Other steps to be considered include Balance Transfer Credit Cards, and moving your outstanding debt from one bank to another. Banks offer Balance Transfer Credit Cards to get new customers and you could get a zero per cent interest rate for a short term, enabling you to pay off your debt with no additional interests. You might also want to move all your different credit card balances to one new credit card under this system.

Then there's debt consolidation, a method of bringing different loans or liabilities under one umbrella loan. You take a new loan - often at a lower interest than your credit card rate - to pay off the other different loans. Now, you focus on only one single loan and pay it off. This is similar to a Balance Transfer Credit Card, but the interest is not zero per cent and there's no limit to the period of benefit.

With all these remedies available, there's no need to hide because of your credit card debt. This is the time to gather courage, not live in fear, and the UAE is ready to help you out.


SWOLLEN DHS15,000 DEBT: A woman in Abu Dhabi maxed out her credit card but was able to pay off the entire amount except for Dhs15,000. Due to the pandemic, she suffered a salary cut and money became tight. She wasn't able to make the minimum payment and began to accrue interest and late fees on her credit card loan. Eighteen months later, her credit card debt has swollen to more than Dhs100,000. She says that the collection department of the bank is relentlessly calling her and threatening her with a police complaint and a travel ban.

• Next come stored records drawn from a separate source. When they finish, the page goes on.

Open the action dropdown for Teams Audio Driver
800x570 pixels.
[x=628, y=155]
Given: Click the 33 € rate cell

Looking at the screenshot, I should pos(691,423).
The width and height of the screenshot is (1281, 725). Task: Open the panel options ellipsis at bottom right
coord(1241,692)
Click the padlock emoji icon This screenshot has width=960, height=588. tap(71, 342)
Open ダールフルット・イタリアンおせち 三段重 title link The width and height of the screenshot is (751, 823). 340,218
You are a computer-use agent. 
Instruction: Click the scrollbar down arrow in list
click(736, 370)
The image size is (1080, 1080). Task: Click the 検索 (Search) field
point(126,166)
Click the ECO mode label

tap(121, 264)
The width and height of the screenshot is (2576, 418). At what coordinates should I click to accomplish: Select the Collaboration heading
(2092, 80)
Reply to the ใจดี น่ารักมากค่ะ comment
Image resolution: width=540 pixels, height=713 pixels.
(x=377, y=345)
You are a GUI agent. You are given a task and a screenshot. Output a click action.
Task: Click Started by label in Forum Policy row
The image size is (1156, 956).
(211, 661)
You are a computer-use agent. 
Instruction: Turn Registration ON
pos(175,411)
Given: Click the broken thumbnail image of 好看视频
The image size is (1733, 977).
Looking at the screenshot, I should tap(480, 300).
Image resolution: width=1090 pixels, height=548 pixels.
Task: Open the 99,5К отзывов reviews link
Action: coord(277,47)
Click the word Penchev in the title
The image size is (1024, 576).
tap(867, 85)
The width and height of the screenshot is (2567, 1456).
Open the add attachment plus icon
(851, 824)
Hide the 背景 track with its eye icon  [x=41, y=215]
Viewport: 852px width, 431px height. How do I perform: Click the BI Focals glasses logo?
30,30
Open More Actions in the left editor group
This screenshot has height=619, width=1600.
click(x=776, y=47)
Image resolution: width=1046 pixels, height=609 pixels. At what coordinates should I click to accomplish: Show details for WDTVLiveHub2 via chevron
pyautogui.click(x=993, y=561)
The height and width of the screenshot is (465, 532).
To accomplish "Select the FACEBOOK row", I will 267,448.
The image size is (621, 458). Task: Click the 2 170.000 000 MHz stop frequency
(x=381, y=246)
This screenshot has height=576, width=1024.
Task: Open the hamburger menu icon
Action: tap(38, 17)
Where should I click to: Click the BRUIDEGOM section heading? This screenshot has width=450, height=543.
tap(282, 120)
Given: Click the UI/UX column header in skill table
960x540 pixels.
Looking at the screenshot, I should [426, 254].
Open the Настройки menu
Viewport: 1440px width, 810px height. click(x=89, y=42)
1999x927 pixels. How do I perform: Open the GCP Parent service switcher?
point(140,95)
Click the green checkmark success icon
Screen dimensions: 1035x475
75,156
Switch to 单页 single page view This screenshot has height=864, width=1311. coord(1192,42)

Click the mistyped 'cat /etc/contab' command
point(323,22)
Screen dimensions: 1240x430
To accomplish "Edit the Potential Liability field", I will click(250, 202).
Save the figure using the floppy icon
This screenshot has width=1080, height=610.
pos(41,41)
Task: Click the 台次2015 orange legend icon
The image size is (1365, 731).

TALKING IT OUT WITH THE BANK: His credit card was meant for special occasions, but the young professional in Abu Dhabi couldn't resist the temptation to use it on a few luxuries. He used to pay the minimum amount every month, but the outstanding amount just kept increasing due to the high compounding interest on his card. After the company he worked for downsized him, he was not able to pay even the minimum amount. He stopped using the credit card in January 2021, but his debt keeps increasing. He has now got in touch with the bank to restructure his debt.